10:15 - 11:15
Visual Computing Forum
Karsten is a cognitive neuroscientist. He received an M.Sc. (“Diplom”) in Physics from the RWTH Aachen University, Germany, with a thesis focusing on optimising functional brain imaging. He worked for several years as a neuroscientist at the Research Centre Jülich, Germany, before he received his PhD at the Otto-von-Guericke University Magdeburg, Germany, in Cognitive Neuroscience, where he also did his Habilitation in General and Biological Psychology. He got a professorship at the Department of Biological and Medical Psychology at the University of Bergen, Norway, where he also became the head of the Bergen fMRI group, and he also holds a guest professorship at the Arctic University of Norway in Tromsø, Norway.
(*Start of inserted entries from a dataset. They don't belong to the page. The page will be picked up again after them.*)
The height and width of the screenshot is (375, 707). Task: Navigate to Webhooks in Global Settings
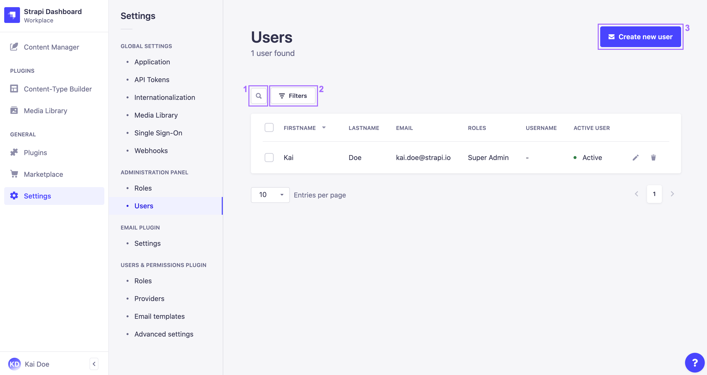click(151, 150)
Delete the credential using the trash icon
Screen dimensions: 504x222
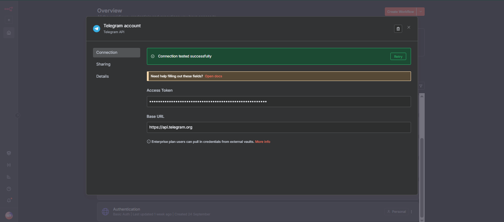click(398, 28)
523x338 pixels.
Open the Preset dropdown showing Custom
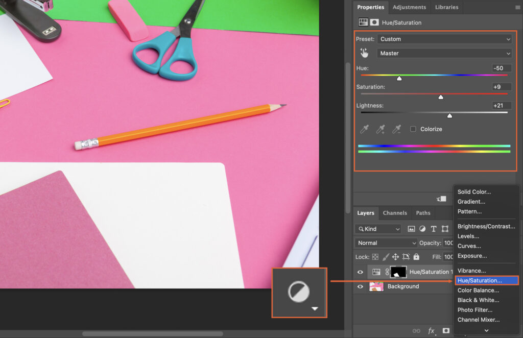coord(444,39)
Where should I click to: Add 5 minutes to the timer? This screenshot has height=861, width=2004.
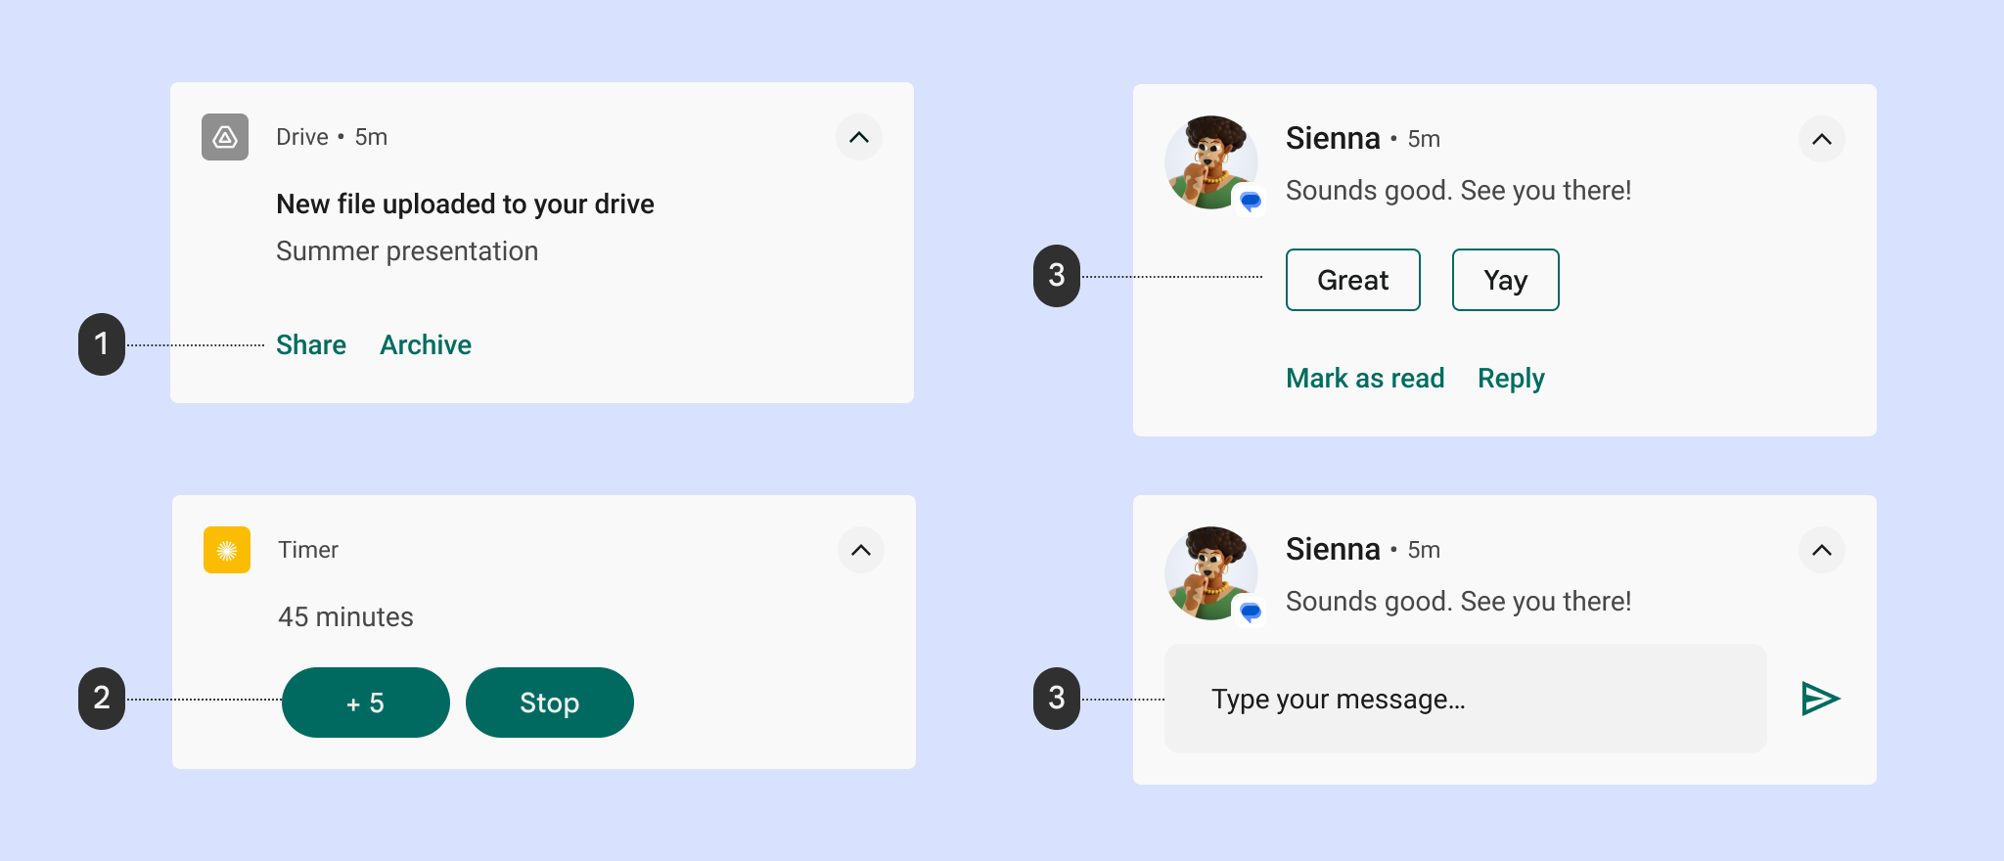click(366, 702)
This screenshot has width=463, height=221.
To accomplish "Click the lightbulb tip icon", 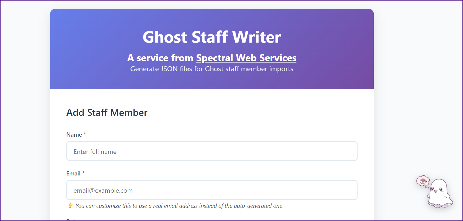I will pos(71,206).
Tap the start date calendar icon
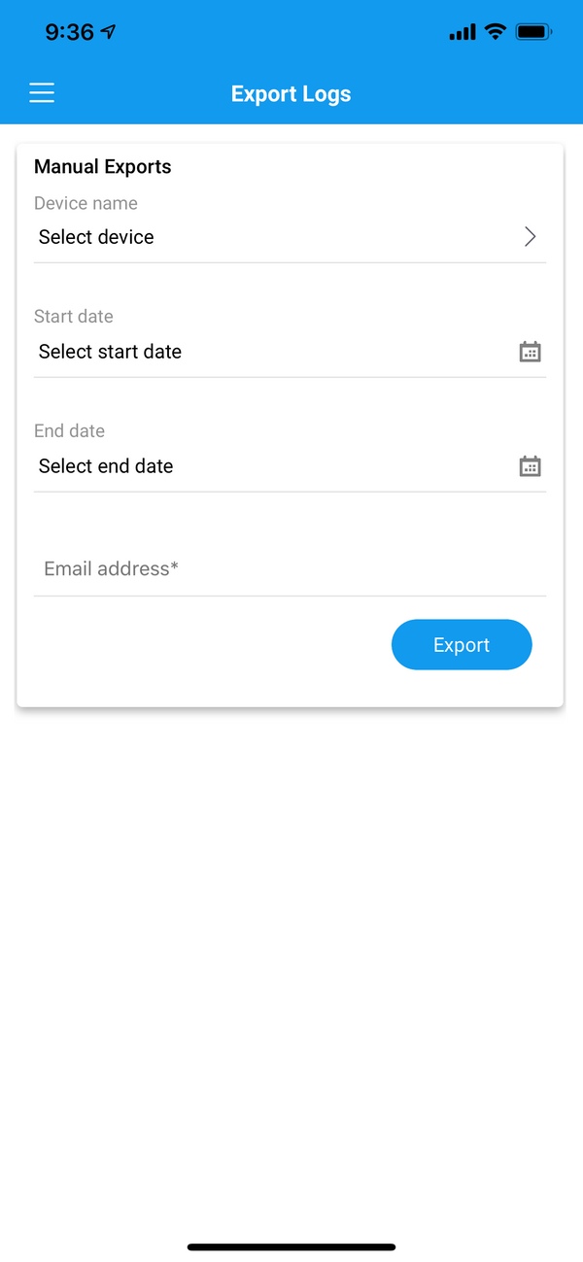This screenshot has width=583, height=1262. pyautogui.click(x=530, y=352)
His main research focus is on auditory perception of speech and music, connectivity and plasticity of the language network, clinical multimodal neuroimaging, and rehabilitation from speech and language disorders.
Although fMRI was introduced almost three decades ago, it is predominately used as a research tool but has very limited applicability as a clinical tool. By today, presurgical mapping is the only application of fMRI that is routinely used in the clinics.
In this presentation, the focus will be on the development of functional neuroimaging over the last decades and from low to high fields and its applicability in clinical fMRI studies. In the light of the “replication crisis,” three aspects are of relevance: First, the fMRI signal itself, second, current fMRI praxis, and, third, the next generation of analysis strategies. One major concern is that the fMRI signal shows substantial within- and between-subject variability, which affects the reliability of both task-related, but in particularly resting-state fMRI studies. Furthermore, the lack of standardized acquisition and analysis methods hinders the further development of clinical relevant approaches.